Given instruction>
Copy the records below word for word, from the first line of the records through the line that contains "will pyautogui.click(x=200, y=102).", with both of those lines included.

Data for this exercise>

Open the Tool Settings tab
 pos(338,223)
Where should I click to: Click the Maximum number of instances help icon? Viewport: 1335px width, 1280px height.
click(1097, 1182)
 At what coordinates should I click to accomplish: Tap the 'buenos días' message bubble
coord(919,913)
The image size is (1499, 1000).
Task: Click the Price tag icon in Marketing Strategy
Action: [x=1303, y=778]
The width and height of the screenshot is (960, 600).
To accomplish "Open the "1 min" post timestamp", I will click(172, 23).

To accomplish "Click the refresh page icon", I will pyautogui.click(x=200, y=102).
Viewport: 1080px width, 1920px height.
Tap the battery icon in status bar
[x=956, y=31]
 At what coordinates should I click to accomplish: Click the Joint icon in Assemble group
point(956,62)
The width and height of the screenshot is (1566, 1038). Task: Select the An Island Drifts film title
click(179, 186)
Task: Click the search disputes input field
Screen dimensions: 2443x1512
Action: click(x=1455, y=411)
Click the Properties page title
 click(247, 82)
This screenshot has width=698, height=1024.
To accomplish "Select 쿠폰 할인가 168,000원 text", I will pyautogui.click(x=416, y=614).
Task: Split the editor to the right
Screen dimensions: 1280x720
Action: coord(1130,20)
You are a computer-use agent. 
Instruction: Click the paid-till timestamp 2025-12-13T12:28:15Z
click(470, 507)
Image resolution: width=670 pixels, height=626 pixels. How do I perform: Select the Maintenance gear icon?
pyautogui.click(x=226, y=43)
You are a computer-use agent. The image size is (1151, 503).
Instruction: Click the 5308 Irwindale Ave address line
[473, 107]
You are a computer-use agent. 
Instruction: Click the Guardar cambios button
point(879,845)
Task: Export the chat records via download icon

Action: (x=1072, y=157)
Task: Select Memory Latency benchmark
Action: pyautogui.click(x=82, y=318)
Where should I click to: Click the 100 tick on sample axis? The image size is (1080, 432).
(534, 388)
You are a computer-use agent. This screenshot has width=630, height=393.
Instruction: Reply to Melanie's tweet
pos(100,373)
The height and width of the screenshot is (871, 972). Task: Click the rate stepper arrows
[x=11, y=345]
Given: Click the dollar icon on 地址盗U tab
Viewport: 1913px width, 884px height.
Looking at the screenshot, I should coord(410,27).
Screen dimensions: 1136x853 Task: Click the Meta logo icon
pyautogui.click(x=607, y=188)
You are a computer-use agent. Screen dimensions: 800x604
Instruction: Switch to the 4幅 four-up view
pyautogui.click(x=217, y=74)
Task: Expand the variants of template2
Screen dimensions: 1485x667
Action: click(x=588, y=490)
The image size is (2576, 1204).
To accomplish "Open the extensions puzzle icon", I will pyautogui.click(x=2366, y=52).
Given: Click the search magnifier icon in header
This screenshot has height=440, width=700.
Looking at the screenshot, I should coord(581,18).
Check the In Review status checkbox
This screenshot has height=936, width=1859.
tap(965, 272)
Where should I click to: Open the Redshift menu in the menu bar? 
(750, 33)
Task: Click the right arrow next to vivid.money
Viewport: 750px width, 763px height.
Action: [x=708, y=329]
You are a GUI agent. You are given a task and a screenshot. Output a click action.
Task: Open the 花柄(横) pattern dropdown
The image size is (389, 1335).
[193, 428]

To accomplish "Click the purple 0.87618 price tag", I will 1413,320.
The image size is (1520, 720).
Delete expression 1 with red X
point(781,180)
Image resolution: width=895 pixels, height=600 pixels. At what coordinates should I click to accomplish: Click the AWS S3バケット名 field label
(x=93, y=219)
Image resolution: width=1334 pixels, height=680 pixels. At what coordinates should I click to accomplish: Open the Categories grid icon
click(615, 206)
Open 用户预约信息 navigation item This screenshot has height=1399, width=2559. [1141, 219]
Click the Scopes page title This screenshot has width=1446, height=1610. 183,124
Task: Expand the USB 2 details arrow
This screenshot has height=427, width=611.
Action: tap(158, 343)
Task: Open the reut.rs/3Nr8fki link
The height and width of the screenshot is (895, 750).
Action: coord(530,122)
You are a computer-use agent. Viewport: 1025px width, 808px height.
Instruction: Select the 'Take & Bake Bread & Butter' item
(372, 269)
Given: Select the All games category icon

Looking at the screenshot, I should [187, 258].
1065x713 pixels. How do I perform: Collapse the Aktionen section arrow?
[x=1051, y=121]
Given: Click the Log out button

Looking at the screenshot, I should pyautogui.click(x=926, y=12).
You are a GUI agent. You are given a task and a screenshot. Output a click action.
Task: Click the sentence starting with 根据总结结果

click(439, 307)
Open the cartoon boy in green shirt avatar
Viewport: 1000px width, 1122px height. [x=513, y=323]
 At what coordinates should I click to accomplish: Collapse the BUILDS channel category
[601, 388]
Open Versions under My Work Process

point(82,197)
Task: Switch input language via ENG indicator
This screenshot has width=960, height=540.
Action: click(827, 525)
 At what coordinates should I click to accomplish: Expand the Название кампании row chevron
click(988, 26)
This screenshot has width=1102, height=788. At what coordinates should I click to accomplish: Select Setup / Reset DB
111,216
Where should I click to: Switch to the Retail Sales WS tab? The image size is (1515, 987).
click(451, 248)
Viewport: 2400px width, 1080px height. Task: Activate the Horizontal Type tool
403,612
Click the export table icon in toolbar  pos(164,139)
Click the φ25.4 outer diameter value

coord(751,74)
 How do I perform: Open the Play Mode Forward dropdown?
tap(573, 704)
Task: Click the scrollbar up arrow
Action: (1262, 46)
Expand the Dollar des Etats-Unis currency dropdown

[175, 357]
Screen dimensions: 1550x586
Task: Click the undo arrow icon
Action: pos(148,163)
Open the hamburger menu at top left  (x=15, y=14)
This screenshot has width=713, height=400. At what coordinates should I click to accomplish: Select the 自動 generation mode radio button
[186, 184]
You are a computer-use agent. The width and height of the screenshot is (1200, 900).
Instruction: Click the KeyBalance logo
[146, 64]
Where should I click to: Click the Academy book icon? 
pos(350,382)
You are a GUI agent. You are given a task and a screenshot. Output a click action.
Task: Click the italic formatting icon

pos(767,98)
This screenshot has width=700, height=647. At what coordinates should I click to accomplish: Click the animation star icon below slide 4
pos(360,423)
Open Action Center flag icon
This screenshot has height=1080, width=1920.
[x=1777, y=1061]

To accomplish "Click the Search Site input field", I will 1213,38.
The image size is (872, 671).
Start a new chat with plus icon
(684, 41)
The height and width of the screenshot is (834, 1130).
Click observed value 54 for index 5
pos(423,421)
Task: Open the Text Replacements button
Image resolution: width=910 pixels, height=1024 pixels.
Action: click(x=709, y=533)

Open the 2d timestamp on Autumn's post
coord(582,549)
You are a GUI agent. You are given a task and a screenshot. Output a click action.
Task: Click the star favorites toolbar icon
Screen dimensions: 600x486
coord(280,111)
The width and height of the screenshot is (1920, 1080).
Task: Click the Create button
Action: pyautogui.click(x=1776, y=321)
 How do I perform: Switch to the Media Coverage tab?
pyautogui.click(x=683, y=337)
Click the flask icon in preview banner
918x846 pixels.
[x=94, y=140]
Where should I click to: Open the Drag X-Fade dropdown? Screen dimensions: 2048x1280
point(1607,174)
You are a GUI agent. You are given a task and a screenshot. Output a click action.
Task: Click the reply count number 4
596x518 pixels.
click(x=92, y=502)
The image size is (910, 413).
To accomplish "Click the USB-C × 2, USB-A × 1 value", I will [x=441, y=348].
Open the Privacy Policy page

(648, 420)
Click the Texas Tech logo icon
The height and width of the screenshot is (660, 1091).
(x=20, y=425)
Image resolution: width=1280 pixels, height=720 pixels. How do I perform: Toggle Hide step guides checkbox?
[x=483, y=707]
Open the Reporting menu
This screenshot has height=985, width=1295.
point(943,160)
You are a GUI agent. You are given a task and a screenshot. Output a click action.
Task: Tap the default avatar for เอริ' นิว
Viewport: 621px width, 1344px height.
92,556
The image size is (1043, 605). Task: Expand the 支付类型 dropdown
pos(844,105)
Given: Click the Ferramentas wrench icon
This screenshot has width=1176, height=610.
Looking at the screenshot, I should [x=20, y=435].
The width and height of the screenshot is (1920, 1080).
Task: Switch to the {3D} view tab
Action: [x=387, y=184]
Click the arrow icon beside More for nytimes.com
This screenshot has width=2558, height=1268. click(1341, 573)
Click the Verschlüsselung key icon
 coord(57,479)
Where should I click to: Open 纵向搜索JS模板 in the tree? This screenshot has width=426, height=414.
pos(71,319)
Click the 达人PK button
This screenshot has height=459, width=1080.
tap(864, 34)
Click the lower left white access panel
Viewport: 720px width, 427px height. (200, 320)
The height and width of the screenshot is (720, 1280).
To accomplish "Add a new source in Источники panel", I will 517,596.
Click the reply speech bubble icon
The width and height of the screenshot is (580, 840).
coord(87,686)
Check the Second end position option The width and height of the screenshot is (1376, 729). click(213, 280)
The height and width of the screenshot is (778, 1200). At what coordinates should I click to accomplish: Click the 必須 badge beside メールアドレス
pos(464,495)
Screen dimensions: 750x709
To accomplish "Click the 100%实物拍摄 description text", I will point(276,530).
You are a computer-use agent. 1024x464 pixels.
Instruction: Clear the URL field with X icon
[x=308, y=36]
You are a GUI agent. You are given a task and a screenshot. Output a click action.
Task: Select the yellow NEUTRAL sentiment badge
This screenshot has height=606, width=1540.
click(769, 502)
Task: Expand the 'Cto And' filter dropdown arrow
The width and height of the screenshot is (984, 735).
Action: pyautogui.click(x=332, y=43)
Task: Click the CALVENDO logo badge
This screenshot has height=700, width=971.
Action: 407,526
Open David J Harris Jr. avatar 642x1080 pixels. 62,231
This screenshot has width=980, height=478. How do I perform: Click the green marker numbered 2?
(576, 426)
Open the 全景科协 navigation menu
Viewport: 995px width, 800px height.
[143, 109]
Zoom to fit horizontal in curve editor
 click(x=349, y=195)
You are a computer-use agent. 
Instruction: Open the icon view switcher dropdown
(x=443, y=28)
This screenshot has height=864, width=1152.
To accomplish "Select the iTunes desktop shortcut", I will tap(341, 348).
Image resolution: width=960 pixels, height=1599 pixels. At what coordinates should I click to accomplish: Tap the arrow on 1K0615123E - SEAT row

Response to the exercise>
Open the Tool Settings tab
 pos(338,223)
Where should I click to: Click the Maximum number of instances help icon? Viewport: 1335px width, 1280px height.
click(1097, 1182)
 At what coordinates should I click to accomplish: Tap the 'buenos días' message bubble
coord(919,913)
The image size is (1499, 1000).
Task: Click the Price tag icon in Marketing Strategy
Action: [x=1303, y=778]
The width and height of the screenshot is (960, 600).
To accomplish "Open the "1 min" post timestamp", I will click(172, 23).

To accomplish "Click the refresh page icon", I will pyautogui.click(x=200, y=102).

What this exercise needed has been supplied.